* **What the task asks**
Below are records; the lines starting at the one with "You are a computer-use agent. Screen" and ending at the one with "Viewport: 1366px width, 768px height." must be reproduced exactly, both included. Pictures must not appear.
■ ■ ■ ■ ■ ■ ■
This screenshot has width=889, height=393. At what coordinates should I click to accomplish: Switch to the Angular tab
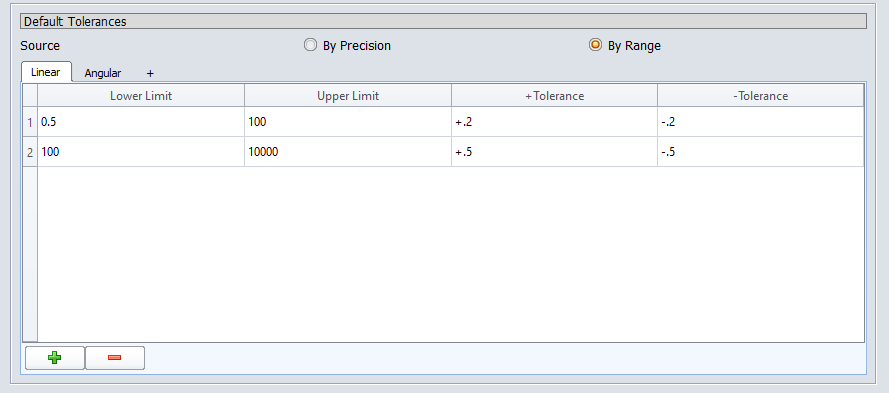click(x=103, y=73)
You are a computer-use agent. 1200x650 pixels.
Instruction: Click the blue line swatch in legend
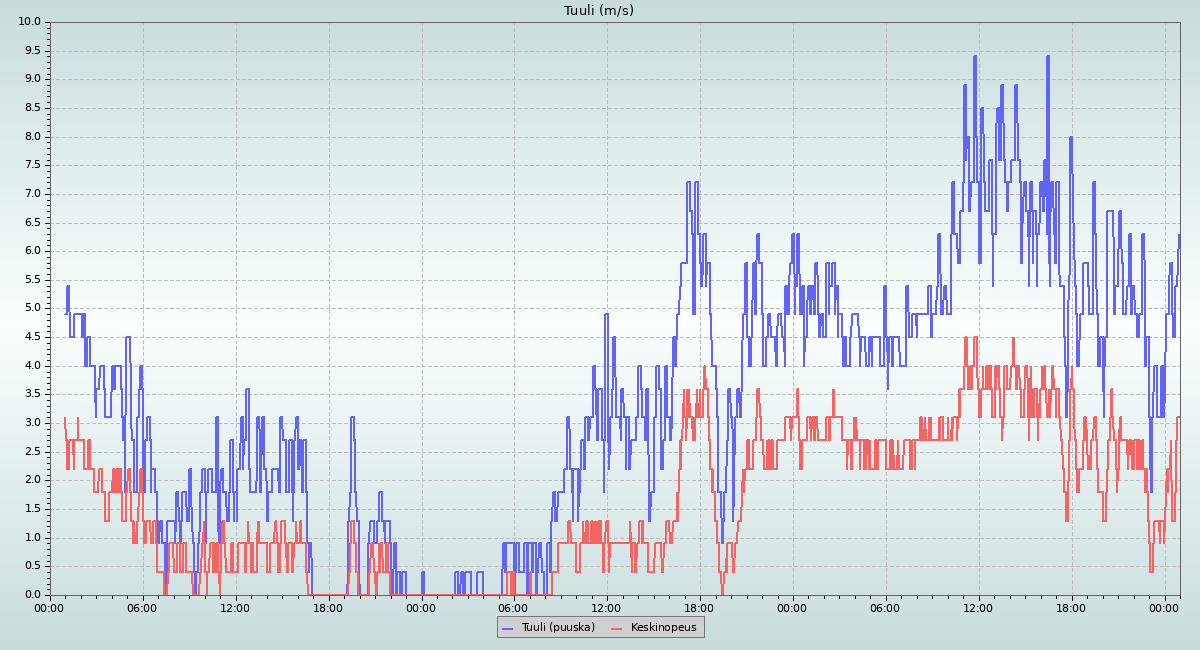[x=508, y=628]
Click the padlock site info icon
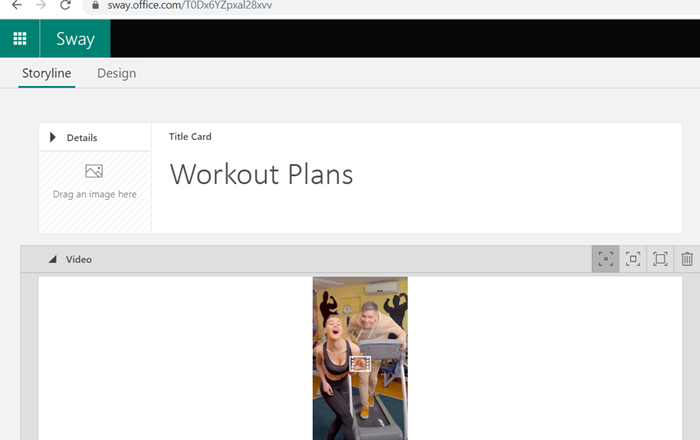Image resolution: width=700 pixels, height=440 pixels. [95, 5]
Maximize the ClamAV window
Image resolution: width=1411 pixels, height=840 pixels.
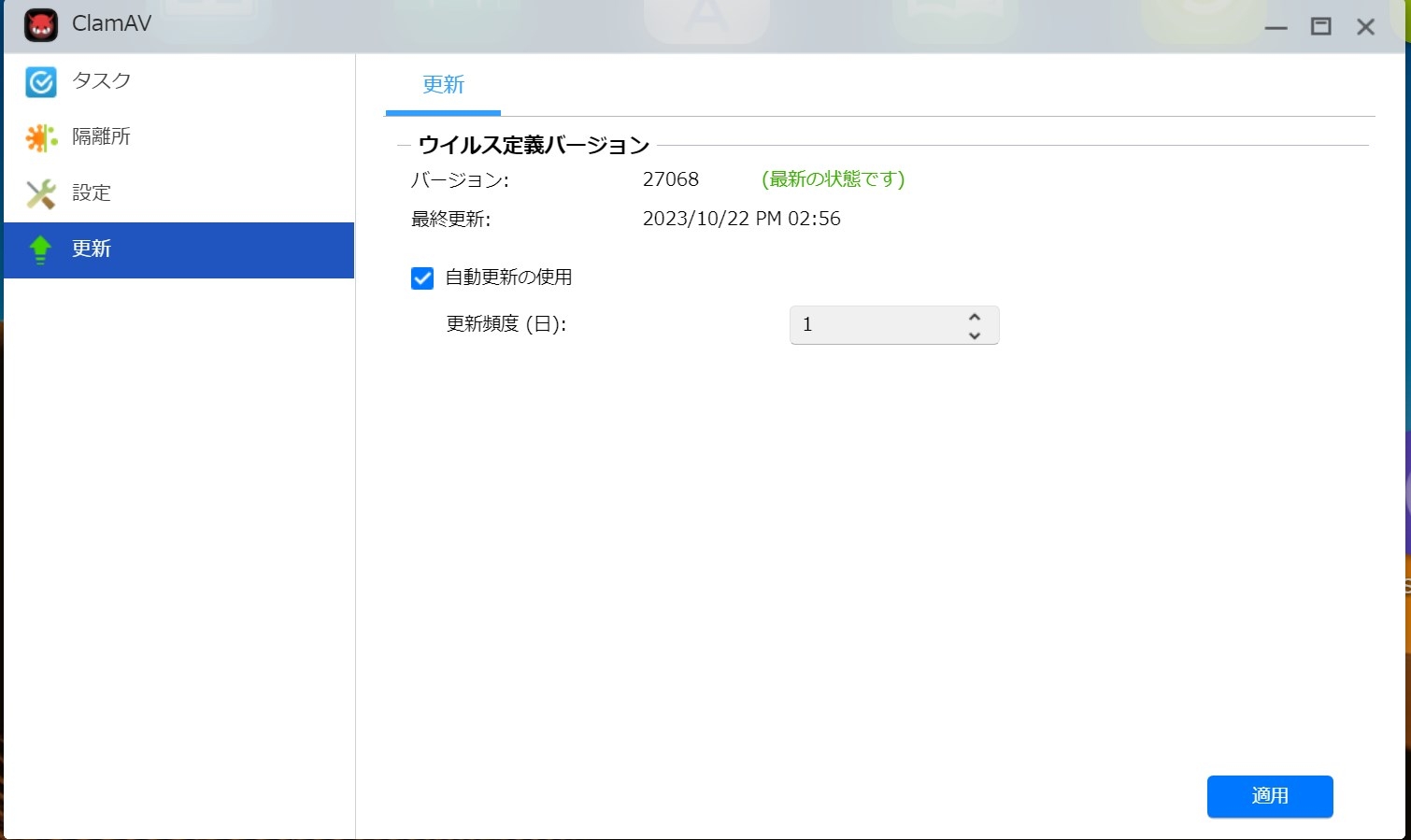[x=1320, y=27]
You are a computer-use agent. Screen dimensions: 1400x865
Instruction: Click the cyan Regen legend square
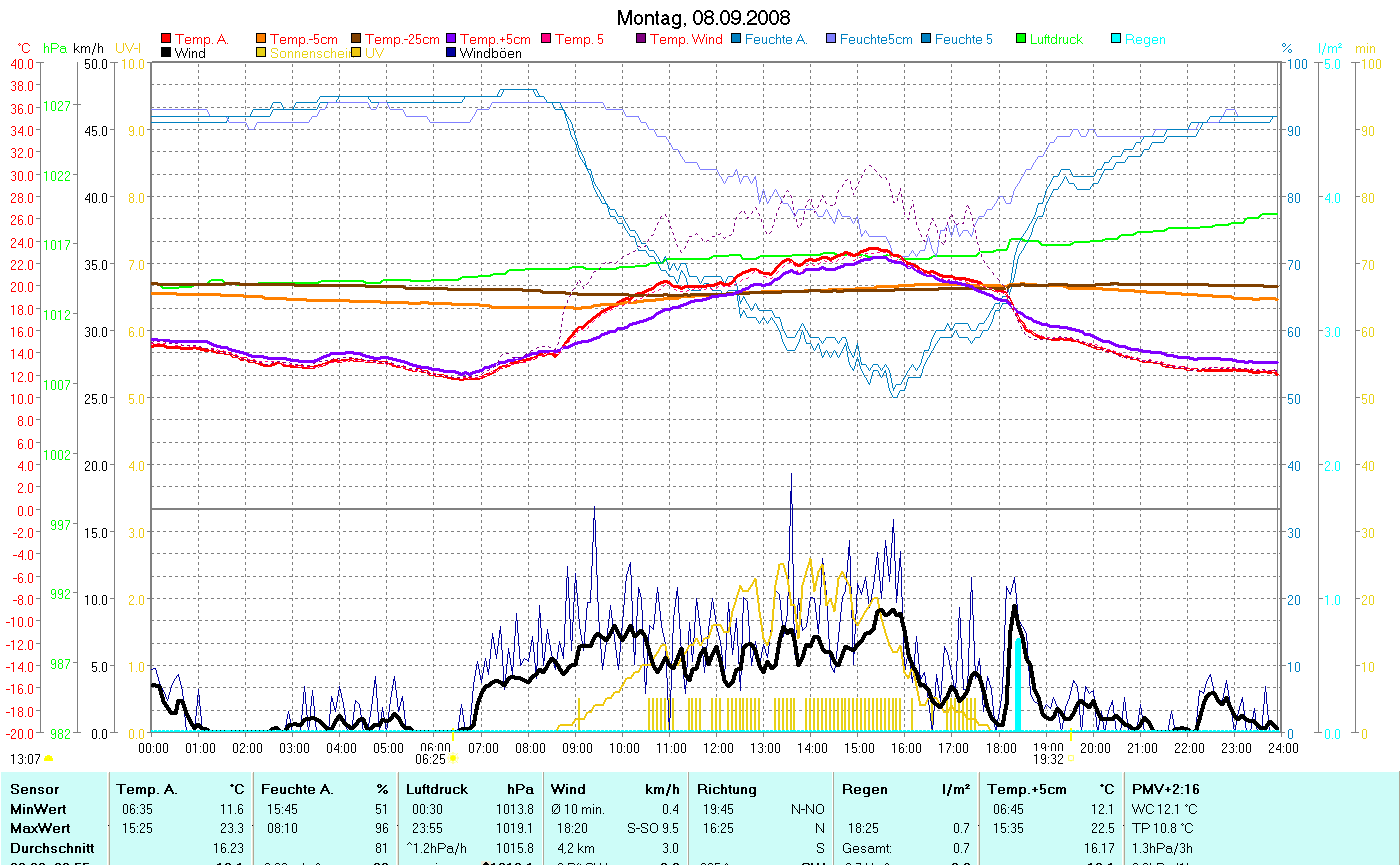click(1117, 40)
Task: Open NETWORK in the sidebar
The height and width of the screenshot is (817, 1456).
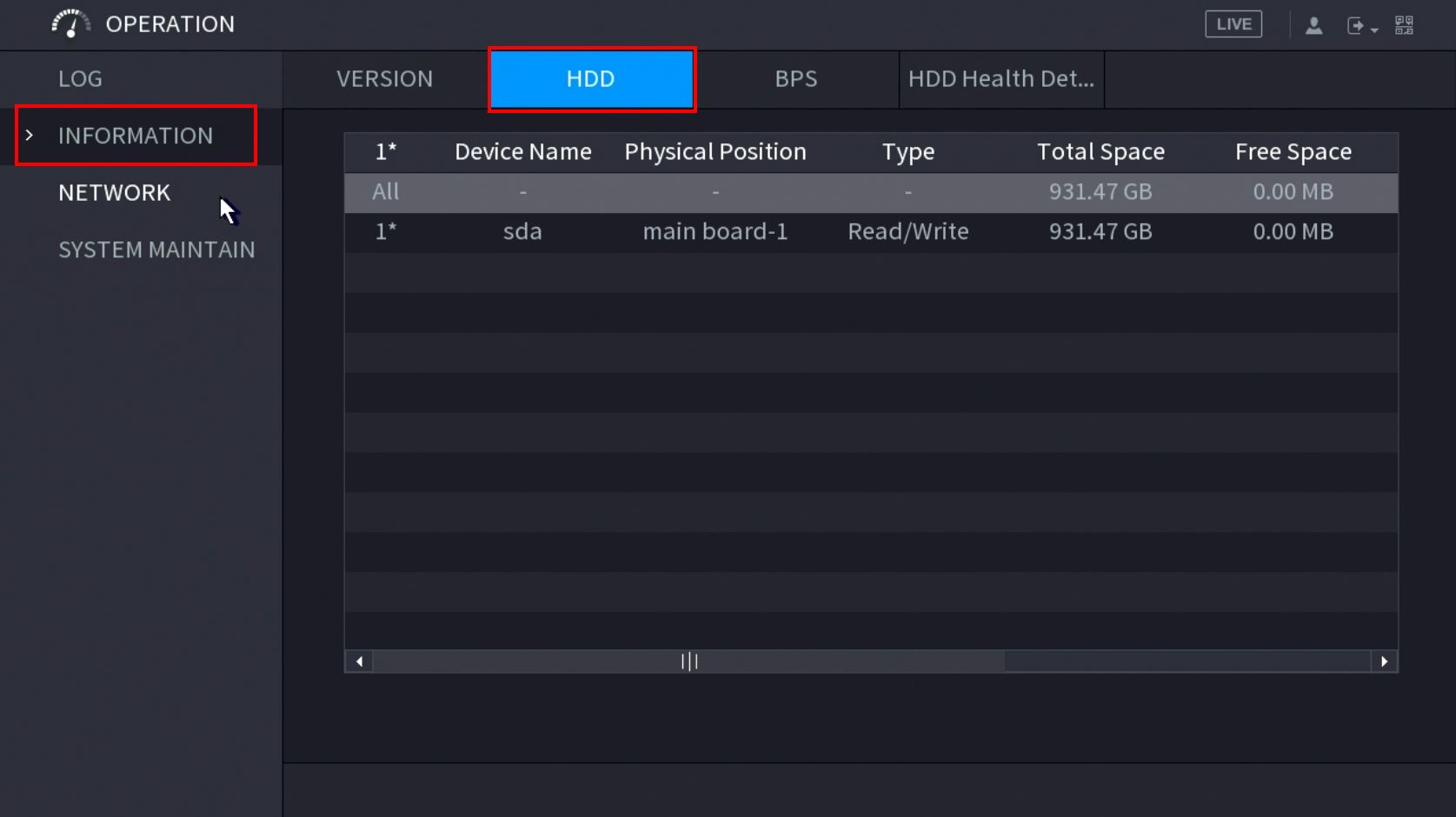Action: point(114,193)
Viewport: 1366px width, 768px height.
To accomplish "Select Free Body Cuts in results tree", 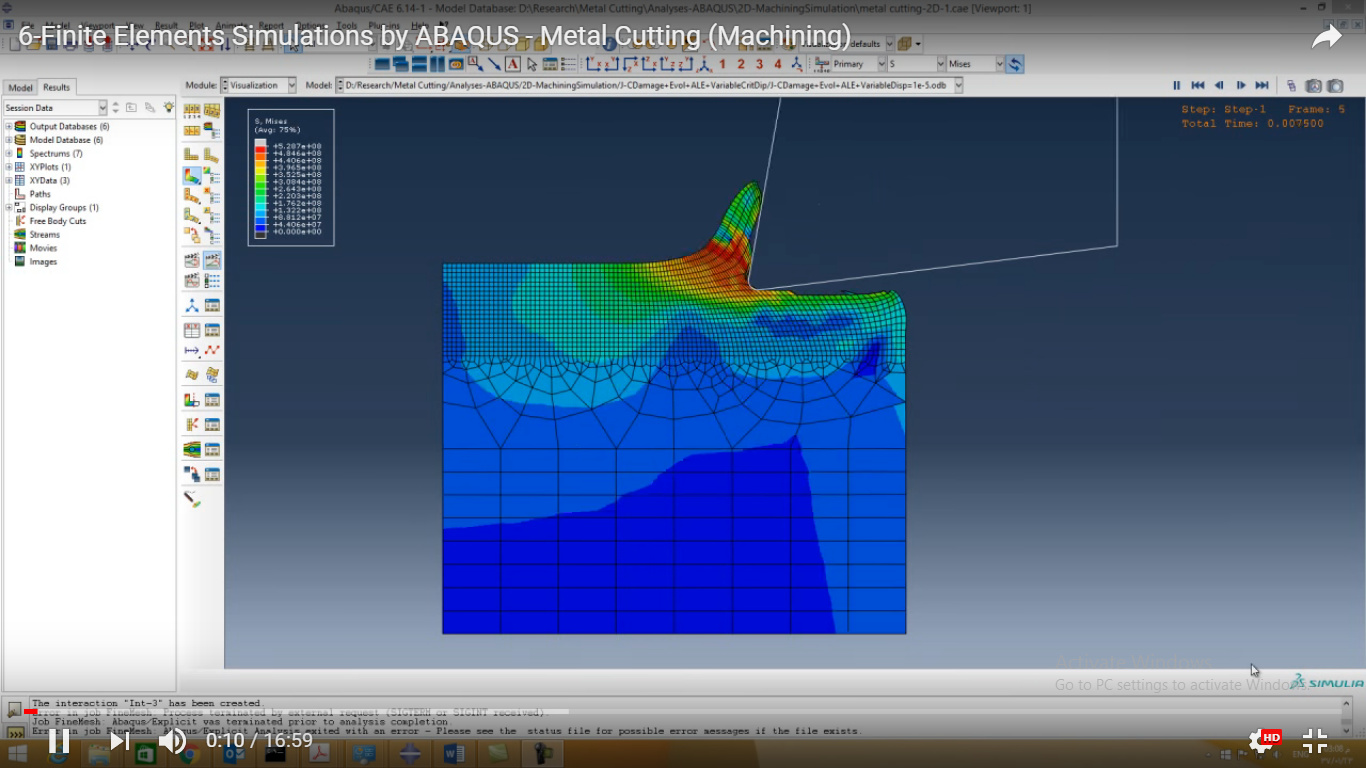I will 57,221.
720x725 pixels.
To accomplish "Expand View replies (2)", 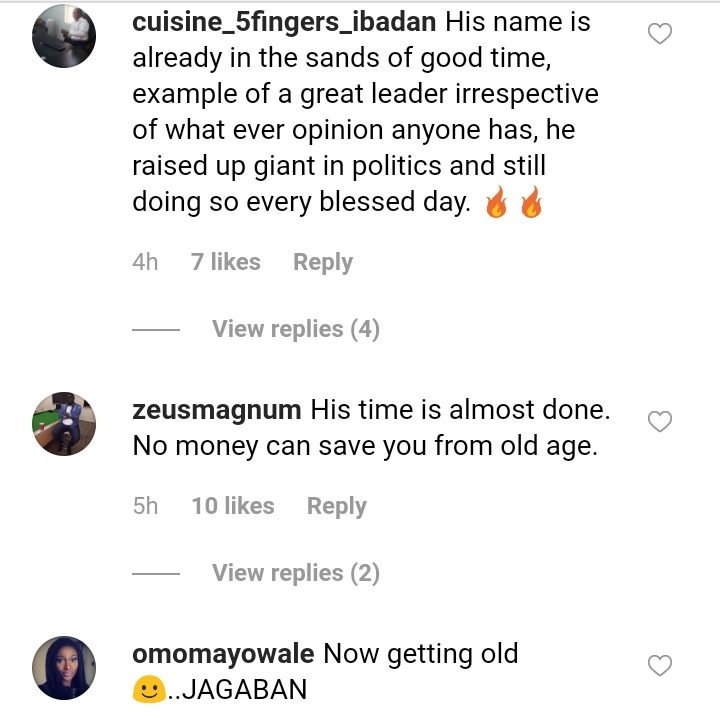I will point(295,573).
■ ■ ■ ■ ■ ■ ■
* **Result of the task**
You are a computer-use agent. Screen dimensions: 1400x865
Instruction: Click the cyan Regen legend square
click(1117, 40)
Task: Open NETWORK in the sidebar
The height and width of the screenshot is (817, 1456).
Action: point(114,193)
Viewport: 1366px width, 768px height.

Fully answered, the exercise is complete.